Nauczyłem się, żeby nigdy nie mówić „nie”, nigdy się nie poddawać, że wszystko da się zrobić, jeśli tylko będziemy bardzo chcieli. Moi uczniowie są przykładem na to, że jestem dziś orędownikiem stwierdzenia „niemożliwe nie istnieje”. Pokonaliśmy wszystkie z możliwych przeszkód, aby zrealizować to, co sobie zaplanowaliśmy. Trzeba dodać, że nie było to proste, bo bariery pojawiały się już na początku mojej pracy. Kiedy pracowałem w przedszkolu, zaplanowałem, że będę z czteroletnimi dziećmi robił tort. Usłyszałem wtedy: „Jak to jest możliwe, ty możesz jedynie z nimi zjeść tort”. Uparłem się jednak i tłumaczyłem wszystkim dookoła, że zamiast opowiadać o tym, jak piec ciasta, to wolę to zrobić z dziećmi. I udało mi się. Tam zacząłem odmieniać świat przedszkolny, nagrywać z dziećmi płyty, pisać z nimi książki, robić audiobooki. Wtedy przekonałem się, że to nauczanie przez doświadczenie jest kluczowym elementem edukacji.

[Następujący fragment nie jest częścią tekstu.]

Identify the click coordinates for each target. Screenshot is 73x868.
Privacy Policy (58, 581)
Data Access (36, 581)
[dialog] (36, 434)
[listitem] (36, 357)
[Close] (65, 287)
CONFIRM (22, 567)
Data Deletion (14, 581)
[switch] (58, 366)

To, co pokażemy uczniowi, będzie w stanie lepiej zapamiętać i potem wprowadzić w życie. Tymczasem to, o czym opowiadamy często ulatuje, zwłaszcza we współczesnym, pełnym wielu bodźców świecie. Dlatego jestem orędownikiem tego, żeby lekcje zamieniać w praktyczne działania i uczyć prawdziwego życia. I powiem nieskromnie, że to mi się udaje. Spotykam się z ogromną życzliwością i otwartością, uczniowie nie chcą już żyć w utartych schematach – uczestniczyć w sztampowej edukacji: lekcjach, zadaniach domowych, przepisywaniu podręcznika. Nie chcą szkoły, jaką pamiętamy z dzieciństwa.
Walczysz z tym systemem w ich imieniu – od lat propagujesz między innymi zniesienie zadań domowych. To były też Twoje szkolne traumy?

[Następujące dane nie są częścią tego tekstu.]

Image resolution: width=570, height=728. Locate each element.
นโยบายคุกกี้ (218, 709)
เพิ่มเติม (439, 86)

Pamiętam, jak zadania domowe rujnowały moje życie, kiedy byłem uczniem. Chciałem rozwijać swoje pasje, a nie miałem na to czasu. Przychodziłem do domu i rodzice mówili – „nigdzie nie pójdziesz, najpierw zrób zadanie domowe”. Dziś uczniowie mają do zrobienia jeszcze więcej prac domowych. Od czterech lat pracuję nad tym tematem i wiem, jaka to jest kula u nogi nie tylko uczniów, ale całych polskich rodzin. Ta frustracja, która wiąże się z zadaniami przekłada się na nerwowe sytuacje w rodzinach. Kiedy dziecko nie chce prac robić, rodzice go do tego zmuszają, rodzą się niepotrzebne negatywne emocje. Tymczasem wiele badań pokazuje, że nie będziemy mieli „głupszych” dzieci, jeśli nie będziemy im tych prac zadawać do domu. Ten system trzeba przemodelować, można zrezygnować z zadawania codziennych prac, zadawać prace z długim terminem realizacji. W naszej szkole uczeń ma trzy tygodnie na wykonanie pewnych zadań. Może sam zdecydować, czy ocena, którą otrzyma będzie wpisana do dziennika, czy nie. Jeśli zrezygnujemy z tych zadań domowych w tradycyjnym rozumieniu, to zmienimy polską szkołę nie do poznania, zmienimy nastroje, które tam panują. Uczniowie i uczennice przestaną tam chodzić z poczuciem strachu, lęku przed jedynkami za brak zadania. Proponuję, żeby czas poświęcany na sprawdzanie prac domowych nauczyciel wykorzystał na wspólne rozwiązanie tych zadań przy tablicy w całej klasie. Efekt edukacyjny będzie lepszy niż mechaniczne odpisywanie od kolegi czy szukanie rozwiązań w internecie. Na świecie jest wiele szkół, które zrezygnowały z zadań, na przykład Finlandia, gdzie do szóstej klasy szkoły podstawowej nauczyciele w ogóle nie zadają uczniom prac domowych. Zobaczyłem, że można inaczej i postanowiłem zawalczyć o to w naszych szkołach. Zaprosiłem do współpracy wielu artystów, którzy opowiadali o swoich przeżyciach szkolnych i stali się ambasadorami tej sprawy. Uświadamiali, że prace domowe nie służą podniesieniu efektywności edukacji, a tylko zabierają przestrzeń na to, żeby dziecko mogło realizować swoje pasje i spełniać marzenia, mieć czas tylko dla siebie, pójść do dziadków, odpocząć, nawet mieć czas na nicnierobienie. Każdy ma prawo do poczucia dobrostanu.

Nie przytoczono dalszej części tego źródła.